Best Hard Drive

Hello again techs! :D

I finally have most of the parts for my first attempt at building my own desktop pc. yay!
All I need now is an Internal Hard Drive or two. The tower I have has room for around 11 slots, COOLER MASTER HAF 932.

I will be using this mostly for video editing and rendering, perhaps a little gaming on the side also. I've pretty much topped out my budget, I would love any suggestions you may have regarding choice of hard drive. Ideally I would like one that has at least 7200 RPM 32MB Cache, and a large storage capacity.

What's a good choice of hard drive for around or less than $100?

I would also like to know how to set up a multiple hard drive scenario.
EX: If I have two hard drives, one is 2T and the other only 500GB/1T.

Which drive do I put on the front end? Does it even matter?

Would it be better to get multiple drives at around 500GB or the larger 1T or 2T?

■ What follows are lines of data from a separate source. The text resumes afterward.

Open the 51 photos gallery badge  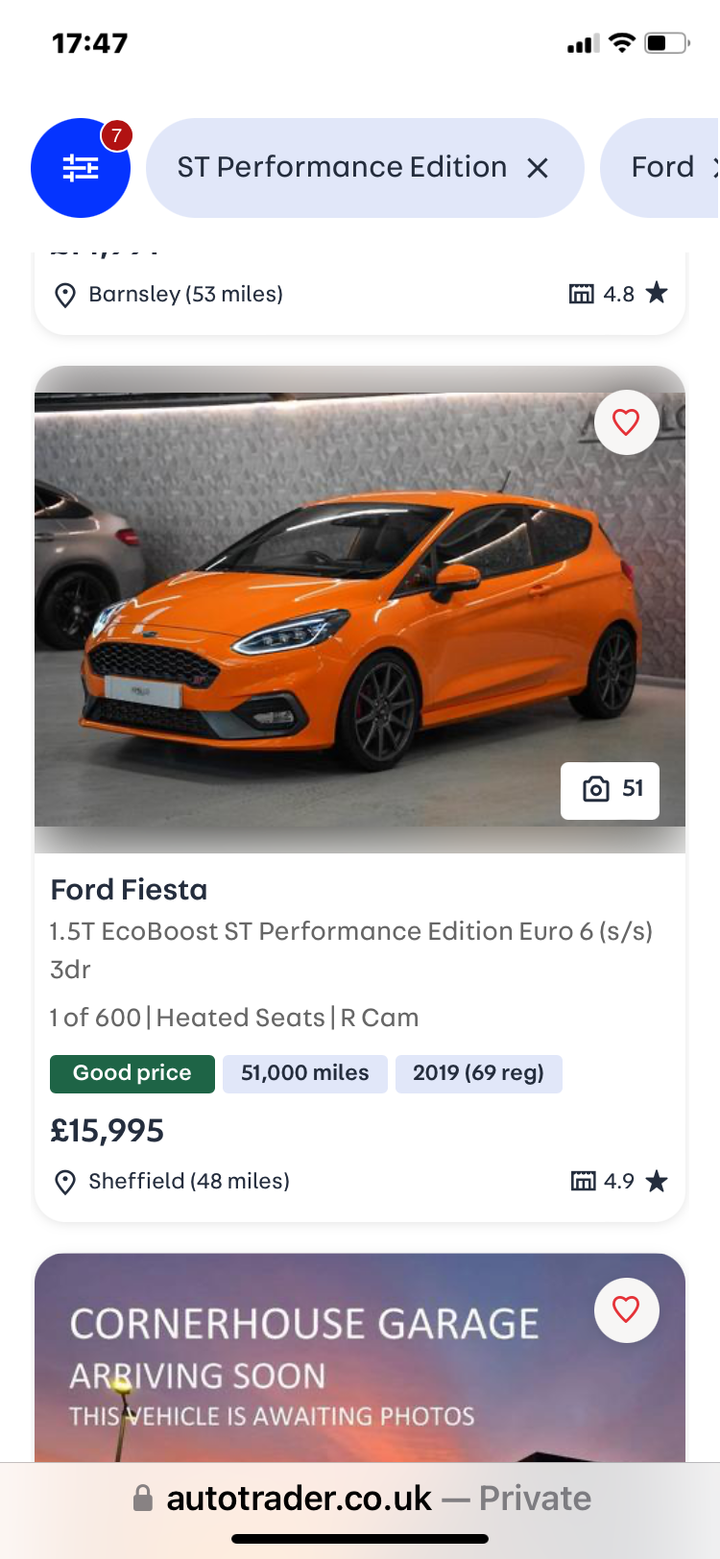[x=610, y=790]
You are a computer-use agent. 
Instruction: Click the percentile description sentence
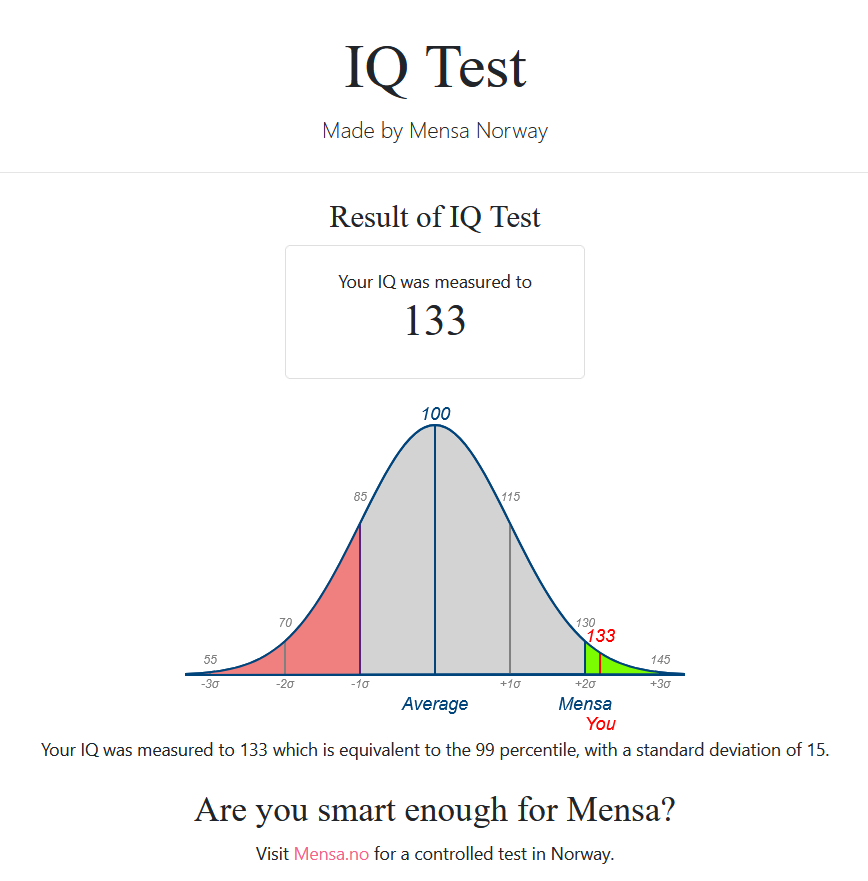coord(435,750)
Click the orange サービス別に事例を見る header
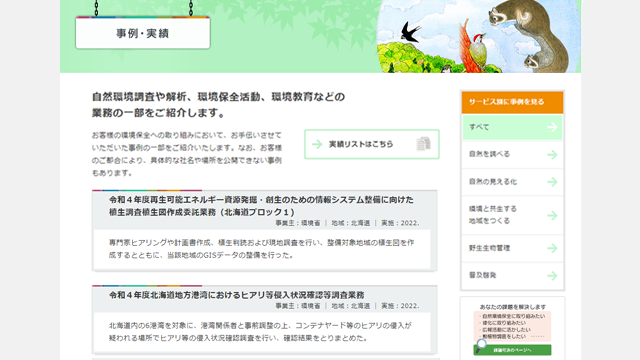 tap(512, 102)
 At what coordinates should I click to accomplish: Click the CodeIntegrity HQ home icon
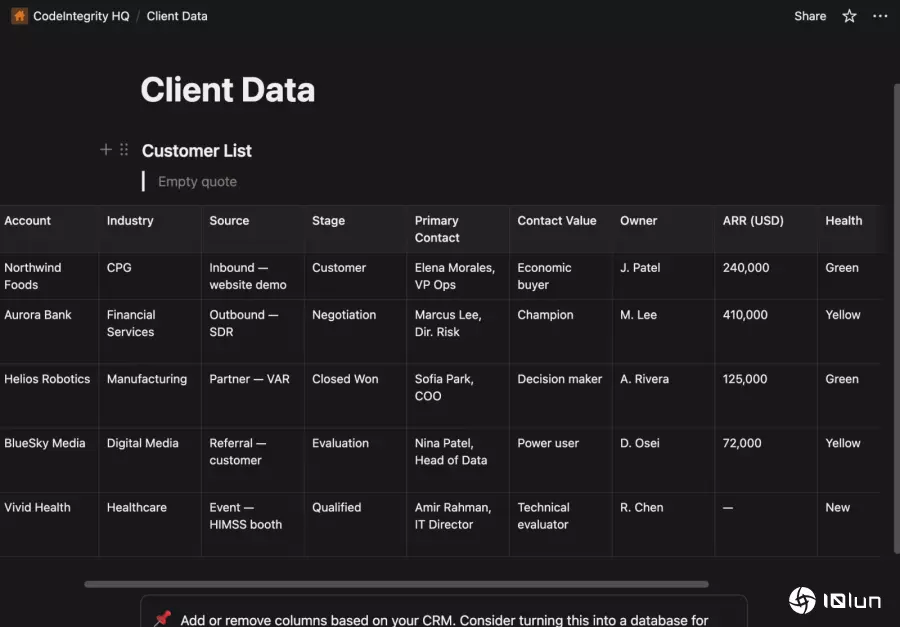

Thanks for the help everyone. :)
4 answers Last reply Best Answer
More about best hard drive
  1. Here is the secret to choosing a hard drive. The best brand is the brand of hard drive that hasn't failed on you unexpectedly.

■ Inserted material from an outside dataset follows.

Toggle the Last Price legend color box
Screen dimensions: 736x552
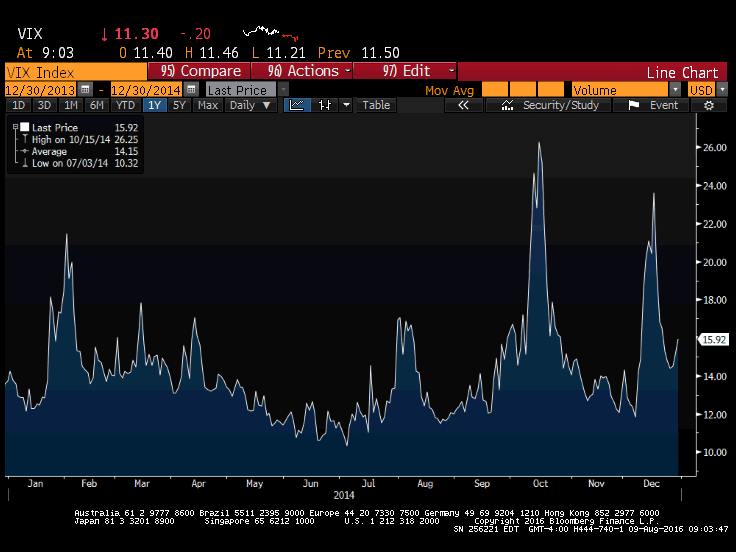click(x=24, y=128)
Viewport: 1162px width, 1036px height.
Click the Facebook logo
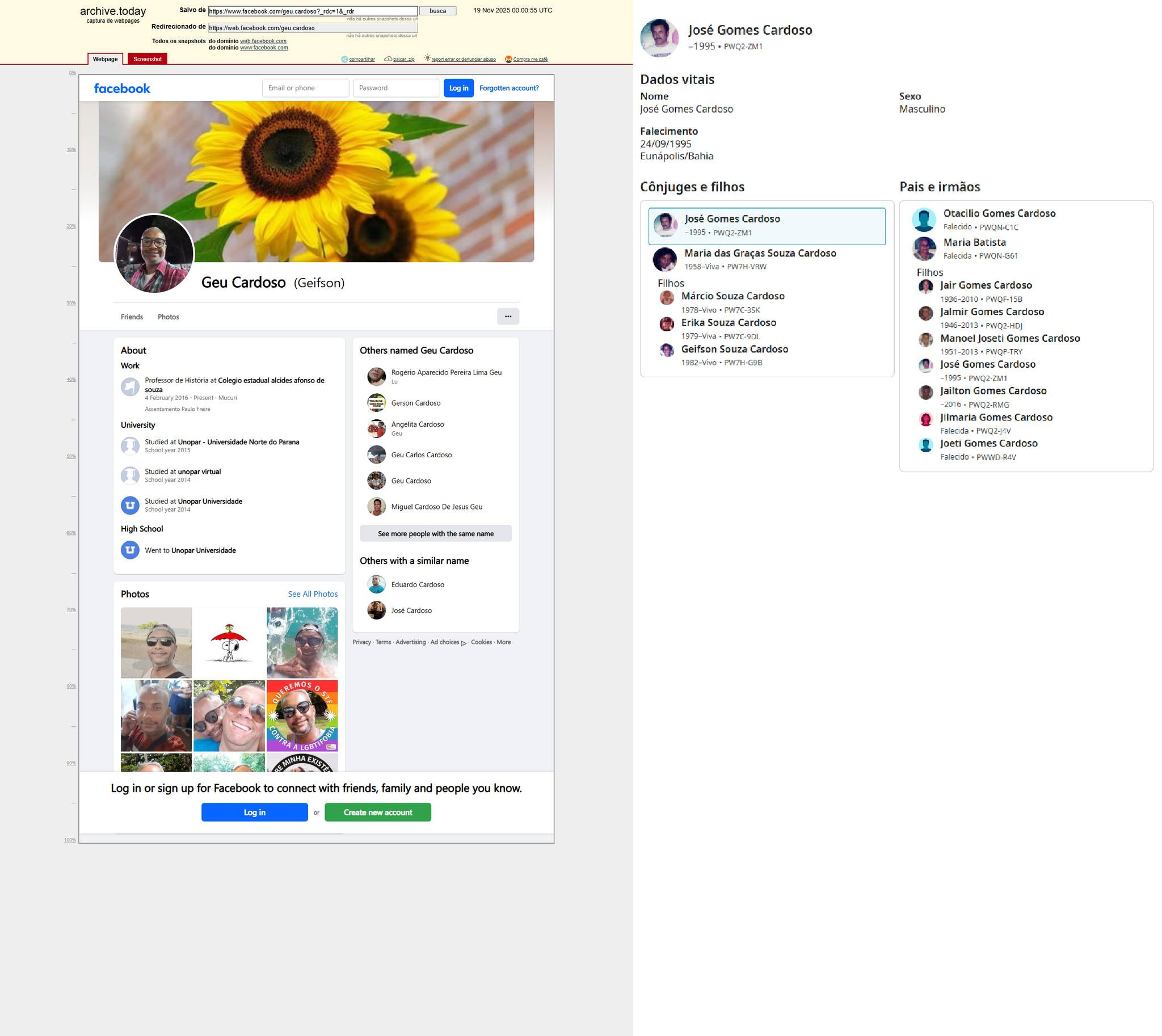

    After that has been met, warranty and reliability come in to play. For under a $100 you could get a 7200rpm Western Digital at New Egg.

    For multiple hard drives, unless you are going with a RAID set up (all identical drives) then the hard drives are set up independently. In My Computer, you will see

    C: 1000GB
    D: 500GB
    E: CD rom.
  2. Best answer
    the highest recommended brand/models right now seem to be:

    Western Digital Caviar Black, 5 year warranty!
    Seagate Spinpoint f3/f4

    though a word of caution. i've experienced higher than normal failure rates with the 1.5tb versions of the wdb. from customer reviews on the 1tb and below they seem to be fine. i know my old 60gb wd drive is over 7 years old and going strong.

    as the mod explained, if you do not raid the drives together than you will see drives listed as individual items in my computer. when you go to install the os you will have to pick on to be your OS drive. typically i pick the smaller of the two and use the larger one for backup.

    as far as raid, the most common ones would be raid 1 and raid 0.

    for raid 1 all data is written to two disks meaning that if one fails your system will still boot up and act normally. once you replace the faulty disk the raid array will rebuild and you will be protected against single hard drive failure'

    for raid 0 all data is written across two drives. this will combine the storage capacities of both drives into one. meaning that two 500gb drives will appear as one 1tb drive in windows. when there are multiple files being accessed at once raid 0 can offer a performance gain, but in general it may appear to be slightly slower than single drives due to the controller.

    its up to you if you want multiple drives or not. its a good idea to store your data in multiple sources which is why raid 1 is always great. however, remember to also backup your data outside your pc in case of a surge or other catastrophe.

    the fastest possible option right now are ssd drives. since ssd drives are rather expensive for the space you get a common scenario is to use the ssd as a boot drive and to use a normal hdd as your storage drive.

    for example...

    you could use an 80gb ocz vertex 2 ssd for a boot drive at around $135 and a western digital caviar black 1tb hdd for your storage at around $105.

    system startup and overall performance will be snappy, and there is enough room to install programs, etc onto your os drive. however, the hdd drive should be used for all files, photos, music, etc. as 80gb doesn't take very long to fill up anymore.


    i'm currently running two vertex2 80gb ssds in raid 1 as my OS drive and once my two wdb 1.5tb hdds come back from rma i'll be putting them in raid 1 as my storage drives. i originally had them in raid 1 as my OS drive and between the two the difference is noticeable. raid 1 isn't required by a long shot, but regular backups are highly suggested. the only reason why i will only use raid 1 is that when a drive dies, there is no headache involved. get a replacement drive, repair the raid array and you're on your merry way.
  3. Best answer selected by Arc23.
  4. Thanks for the help with this guys, I really appreciate it. Based on the reviews, I believe I will be going with the WDB. It just seems like it's less hassle than the WDG.